Que reducir el gasto público sea lo más eficaz y eficiente para lograr la sostenibilidad de las cuentas no implica que los políticos lo hagan, puesto que su objetivo principal es el de satisfacer sus deseos, esto es, mantenerse en el poder (Brennan y Buchanan, 1980), y tal como dijo en su momento Jean-Claude Juncker, “[Los políticos] sabemos las políticas que debemos seguir, pero no sabemos cómo introducirlas y luego ser reelegidos”. Sin embargo, la evidencia mostrada por los autores del libro muestra que implementar ajustes fiscales no implica una menor probabilidad de ser reelegido.

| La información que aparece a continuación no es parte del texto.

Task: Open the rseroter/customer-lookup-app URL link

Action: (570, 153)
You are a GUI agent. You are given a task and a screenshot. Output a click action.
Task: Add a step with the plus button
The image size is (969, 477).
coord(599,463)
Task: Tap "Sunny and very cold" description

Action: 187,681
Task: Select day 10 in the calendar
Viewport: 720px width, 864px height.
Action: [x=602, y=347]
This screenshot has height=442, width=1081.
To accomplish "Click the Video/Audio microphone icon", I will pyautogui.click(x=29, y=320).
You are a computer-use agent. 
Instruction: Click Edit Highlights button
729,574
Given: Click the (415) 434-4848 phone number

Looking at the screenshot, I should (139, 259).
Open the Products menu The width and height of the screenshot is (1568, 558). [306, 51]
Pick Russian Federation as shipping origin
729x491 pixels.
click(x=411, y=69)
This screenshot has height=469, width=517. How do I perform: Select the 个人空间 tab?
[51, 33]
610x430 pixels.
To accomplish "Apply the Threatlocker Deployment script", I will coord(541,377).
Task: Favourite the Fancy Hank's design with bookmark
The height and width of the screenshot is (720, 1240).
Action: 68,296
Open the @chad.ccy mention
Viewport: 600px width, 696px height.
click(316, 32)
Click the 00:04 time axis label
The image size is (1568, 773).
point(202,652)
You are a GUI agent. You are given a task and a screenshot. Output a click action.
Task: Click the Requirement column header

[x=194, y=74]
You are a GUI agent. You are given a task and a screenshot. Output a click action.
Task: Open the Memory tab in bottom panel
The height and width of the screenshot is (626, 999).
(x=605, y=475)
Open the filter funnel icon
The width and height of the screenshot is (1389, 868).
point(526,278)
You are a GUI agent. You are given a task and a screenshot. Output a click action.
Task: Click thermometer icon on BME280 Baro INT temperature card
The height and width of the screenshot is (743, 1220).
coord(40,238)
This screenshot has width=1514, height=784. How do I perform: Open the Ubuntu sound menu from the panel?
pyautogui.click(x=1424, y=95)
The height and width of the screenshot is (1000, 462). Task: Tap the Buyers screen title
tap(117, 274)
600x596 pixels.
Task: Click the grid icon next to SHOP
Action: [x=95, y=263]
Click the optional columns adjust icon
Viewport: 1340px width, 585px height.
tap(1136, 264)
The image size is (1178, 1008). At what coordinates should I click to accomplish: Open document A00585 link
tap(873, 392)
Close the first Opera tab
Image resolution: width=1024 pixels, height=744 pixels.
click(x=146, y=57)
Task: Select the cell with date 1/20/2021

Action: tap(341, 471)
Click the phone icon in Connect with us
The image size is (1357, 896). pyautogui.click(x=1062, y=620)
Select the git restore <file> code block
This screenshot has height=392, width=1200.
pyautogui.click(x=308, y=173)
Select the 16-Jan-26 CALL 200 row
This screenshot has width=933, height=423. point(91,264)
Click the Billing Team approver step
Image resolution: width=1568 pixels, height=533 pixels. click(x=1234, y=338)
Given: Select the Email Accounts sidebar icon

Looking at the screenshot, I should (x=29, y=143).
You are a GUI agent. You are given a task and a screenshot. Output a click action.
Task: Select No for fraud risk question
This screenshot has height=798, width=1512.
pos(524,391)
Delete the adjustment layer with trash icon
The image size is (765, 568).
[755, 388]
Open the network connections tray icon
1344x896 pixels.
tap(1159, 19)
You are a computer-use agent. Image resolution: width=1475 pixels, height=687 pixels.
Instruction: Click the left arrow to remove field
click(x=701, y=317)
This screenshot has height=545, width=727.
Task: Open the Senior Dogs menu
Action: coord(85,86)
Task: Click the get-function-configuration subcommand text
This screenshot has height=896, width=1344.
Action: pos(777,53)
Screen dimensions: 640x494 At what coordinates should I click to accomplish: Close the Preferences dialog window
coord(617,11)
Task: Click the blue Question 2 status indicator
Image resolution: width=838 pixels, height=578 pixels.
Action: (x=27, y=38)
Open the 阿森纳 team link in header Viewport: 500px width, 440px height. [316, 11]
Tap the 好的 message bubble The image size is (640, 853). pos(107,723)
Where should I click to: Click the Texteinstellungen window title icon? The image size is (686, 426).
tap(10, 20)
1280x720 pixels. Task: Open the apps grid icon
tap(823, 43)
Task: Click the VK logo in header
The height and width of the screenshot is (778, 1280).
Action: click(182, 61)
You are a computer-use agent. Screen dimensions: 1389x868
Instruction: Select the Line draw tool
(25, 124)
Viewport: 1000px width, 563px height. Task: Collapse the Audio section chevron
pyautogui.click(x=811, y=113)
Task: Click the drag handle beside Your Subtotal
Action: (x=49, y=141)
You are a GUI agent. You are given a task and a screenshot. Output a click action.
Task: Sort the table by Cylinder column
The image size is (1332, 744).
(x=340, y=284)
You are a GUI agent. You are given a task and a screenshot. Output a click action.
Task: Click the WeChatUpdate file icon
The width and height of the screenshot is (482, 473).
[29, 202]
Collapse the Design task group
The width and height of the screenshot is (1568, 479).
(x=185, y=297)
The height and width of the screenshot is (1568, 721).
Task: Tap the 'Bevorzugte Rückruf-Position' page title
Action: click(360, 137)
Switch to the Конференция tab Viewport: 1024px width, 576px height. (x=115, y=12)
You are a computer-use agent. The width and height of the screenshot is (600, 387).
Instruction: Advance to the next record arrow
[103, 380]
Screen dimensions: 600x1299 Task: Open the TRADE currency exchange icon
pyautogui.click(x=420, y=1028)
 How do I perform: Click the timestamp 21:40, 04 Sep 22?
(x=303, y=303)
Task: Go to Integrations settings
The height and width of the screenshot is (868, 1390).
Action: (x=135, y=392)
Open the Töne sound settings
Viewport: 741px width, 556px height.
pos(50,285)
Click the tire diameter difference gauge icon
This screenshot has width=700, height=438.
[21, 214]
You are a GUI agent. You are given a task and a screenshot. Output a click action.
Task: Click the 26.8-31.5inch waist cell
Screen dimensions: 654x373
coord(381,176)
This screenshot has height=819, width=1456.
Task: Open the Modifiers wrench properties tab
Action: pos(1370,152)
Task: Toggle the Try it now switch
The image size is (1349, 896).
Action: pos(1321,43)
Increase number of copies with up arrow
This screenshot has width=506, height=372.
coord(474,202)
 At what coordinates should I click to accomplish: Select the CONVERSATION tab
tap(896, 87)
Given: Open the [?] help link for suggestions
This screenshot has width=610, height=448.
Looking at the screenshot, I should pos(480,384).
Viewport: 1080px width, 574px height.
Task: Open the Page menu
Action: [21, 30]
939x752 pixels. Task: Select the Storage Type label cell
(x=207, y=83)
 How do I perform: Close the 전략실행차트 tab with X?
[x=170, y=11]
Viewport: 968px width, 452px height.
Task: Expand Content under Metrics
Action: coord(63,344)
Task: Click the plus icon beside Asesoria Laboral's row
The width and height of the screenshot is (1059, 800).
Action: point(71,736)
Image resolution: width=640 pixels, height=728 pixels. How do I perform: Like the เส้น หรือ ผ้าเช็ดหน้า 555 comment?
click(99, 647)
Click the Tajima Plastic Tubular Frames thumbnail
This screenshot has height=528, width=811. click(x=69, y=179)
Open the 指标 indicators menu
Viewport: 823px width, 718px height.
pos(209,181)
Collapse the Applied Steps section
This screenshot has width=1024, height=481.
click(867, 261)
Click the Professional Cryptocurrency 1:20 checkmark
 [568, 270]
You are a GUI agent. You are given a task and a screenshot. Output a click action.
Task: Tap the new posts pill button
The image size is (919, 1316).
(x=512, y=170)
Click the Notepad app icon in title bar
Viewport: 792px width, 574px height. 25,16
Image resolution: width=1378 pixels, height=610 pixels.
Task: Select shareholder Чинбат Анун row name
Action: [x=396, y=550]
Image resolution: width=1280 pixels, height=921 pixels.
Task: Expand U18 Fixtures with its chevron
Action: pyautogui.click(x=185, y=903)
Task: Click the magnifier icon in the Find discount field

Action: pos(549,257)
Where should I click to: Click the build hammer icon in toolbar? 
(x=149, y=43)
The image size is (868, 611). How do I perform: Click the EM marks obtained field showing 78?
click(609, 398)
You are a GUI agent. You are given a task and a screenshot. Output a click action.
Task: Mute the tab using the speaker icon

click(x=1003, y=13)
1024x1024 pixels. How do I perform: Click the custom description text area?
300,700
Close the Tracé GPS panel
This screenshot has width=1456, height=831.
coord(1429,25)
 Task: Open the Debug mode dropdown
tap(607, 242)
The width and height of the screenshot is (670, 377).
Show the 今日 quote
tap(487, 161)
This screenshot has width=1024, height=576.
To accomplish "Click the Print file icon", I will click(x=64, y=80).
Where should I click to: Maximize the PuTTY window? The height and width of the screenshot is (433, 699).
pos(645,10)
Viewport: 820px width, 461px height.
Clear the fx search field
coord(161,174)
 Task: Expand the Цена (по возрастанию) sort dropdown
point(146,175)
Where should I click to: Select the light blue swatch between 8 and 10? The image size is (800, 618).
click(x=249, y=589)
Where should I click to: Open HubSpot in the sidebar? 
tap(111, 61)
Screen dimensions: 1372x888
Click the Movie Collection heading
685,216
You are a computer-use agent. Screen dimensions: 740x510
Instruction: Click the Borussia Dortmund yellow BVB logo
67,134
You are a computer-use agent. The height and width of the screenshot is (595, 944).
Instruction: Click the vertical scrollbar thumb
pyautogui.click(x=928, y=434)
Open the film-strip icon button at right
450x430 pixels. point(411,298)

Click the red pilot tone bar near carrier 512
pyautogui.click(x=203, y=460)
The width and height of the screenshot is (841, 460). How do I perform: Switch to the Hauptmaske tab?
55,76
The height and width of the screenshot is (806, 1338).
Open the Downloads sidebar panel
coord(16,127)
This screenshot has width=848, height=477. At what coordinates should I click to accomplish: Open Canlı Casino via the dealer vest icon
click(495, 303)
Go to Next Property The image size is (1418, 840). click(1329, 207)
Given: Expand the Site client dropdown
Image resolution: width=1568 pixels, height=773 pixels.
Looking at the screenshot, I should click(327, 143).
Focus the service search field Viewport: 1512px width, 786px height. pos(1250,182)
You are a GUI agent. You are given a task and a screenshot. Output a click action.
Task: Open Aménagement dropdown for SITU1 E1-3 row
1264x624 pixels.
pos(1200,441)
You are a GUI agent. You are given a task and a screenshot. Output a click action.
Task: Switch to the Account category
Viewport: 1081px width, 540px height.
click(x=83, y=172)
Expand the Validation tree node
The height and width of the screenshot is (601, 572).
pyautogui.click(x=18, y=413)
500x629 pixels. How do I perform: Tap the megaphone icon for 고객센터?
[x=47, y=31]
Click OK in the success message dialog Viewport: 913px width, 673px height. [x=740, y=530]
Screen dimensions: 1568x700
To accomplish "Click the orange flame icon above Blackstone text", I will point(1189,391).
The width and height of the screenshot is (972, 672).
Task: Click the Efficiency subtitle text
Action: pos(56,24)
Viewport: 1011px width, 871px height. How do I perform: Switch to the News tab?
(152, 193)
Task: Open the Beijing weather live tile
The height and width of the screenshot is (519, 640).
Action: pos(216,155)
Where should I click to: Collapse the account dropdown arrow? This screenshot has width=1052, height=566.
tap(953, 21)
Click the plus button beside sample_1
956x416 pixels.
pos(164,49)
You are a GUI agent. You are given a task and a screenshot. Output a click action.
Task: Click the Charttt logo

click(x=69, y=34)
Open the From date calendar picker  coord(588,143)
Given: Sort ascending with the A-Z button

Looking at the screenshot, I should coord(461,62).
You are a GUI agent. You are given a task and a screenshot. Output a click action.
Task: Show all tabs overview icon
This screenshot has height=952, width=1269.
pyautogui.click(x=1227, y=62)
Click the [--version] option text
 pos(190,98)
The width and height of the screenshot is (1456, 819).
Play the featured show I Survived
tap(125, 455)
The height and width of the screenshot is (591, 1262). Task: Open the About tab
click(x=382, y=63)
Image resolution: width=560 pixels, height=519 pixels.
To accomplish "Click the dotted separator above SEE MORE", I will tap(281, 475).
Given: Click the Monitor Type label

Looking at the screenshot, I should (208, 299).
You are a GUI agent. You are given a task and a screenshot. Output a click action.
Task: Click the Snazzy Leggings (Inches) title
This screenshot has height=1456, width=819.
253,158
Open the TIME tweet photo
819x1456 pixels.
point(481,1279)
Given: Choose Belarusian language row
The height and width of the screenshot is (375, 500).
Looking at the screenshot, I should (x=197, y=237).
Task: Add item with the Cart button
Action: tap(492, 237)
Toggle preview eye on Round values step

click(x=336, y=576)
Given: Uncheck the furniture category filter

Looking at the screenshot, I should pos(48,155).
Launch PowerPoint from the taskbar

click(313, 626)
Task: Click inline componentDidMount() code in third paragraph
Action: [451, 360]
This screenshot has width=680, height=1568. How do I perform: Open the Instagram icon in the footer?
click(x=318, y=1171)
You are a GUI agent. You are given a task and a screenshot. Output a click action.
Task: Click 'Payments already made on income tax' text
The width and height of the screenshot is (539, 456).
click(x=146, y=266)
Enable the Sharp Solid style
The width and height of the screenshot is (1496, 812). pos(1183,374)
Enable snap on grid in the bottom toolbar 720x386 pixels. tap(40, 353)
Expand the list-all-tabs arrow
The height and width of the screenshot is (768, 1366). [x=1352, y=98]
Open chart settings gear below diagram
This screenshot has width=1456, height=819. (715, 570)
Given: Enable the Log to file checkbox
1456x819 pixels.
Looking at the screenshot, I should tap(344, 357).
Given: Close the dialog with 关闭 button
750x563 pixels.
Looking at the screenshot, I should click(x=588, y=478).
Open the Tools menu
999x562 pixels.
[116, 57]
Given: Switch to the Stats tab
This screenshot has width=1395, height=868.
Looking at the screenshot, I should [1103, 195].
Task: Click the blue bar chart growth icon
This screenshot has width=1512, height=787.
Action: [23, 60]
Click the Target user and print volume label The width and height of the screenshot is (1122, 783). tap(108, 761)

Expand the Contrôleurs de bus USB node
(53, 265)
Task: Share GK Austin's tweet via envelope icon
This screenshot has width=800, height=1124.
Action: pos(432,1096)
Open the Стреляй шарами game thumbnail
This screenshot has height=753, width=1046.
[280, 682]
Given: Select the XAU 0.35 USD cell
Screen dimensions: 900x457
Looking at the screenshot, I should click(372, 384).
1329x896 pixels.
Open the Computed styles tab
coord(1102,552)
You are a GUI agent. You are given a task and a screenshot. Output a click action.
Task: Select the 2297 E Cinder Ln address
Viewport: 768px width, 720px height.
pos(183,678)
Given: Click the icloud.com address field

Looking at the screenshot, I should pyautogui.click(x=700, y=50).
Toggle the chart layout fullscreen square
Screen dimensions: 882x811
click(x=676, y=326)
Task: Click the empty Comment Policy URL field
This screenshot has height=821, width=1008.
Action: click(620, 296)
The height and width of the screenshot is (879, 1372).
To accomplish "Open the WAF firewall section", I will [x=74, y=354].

Sin embargo, y aquí es donde debemos entrar nosotros, hay que dar la batalla de las ideas (con la evidencia y los datos a nuestro favor); y es que los políticos suelen ser adversos al riesgo, y al final están presionados por grupos que rechazan la posibilidad de perder una parte de sus ingresos a través de subvenciones y transferencias por parte del sector público, y ya se sabe aquello de que si los beneficios se concentran en unos pocos y los costes se diluyen entre todos los individuos, lo más probable es que se beneficie a la minoría en detrimento de la mayoría. Además, la subida de impuestos está mejor vista, sobre todo en épocas de recesión, por motivos redistributivos, “que paguen los ricos”, cuando de lo que estamos hablando es de algo mucho más serio, a saber, de un posible incremento de la desigualdad intergeneracional (el derroche presente se acabará pagando en el futuro). Además, subir los impuestos es la solución fácil y rápida para solucionar los problemas en el corto plazo, aunque la evidencia señale que con ganancias de eficiencia, el gasto público podría situarse en torno al 30-35% del PIB (ver aquí).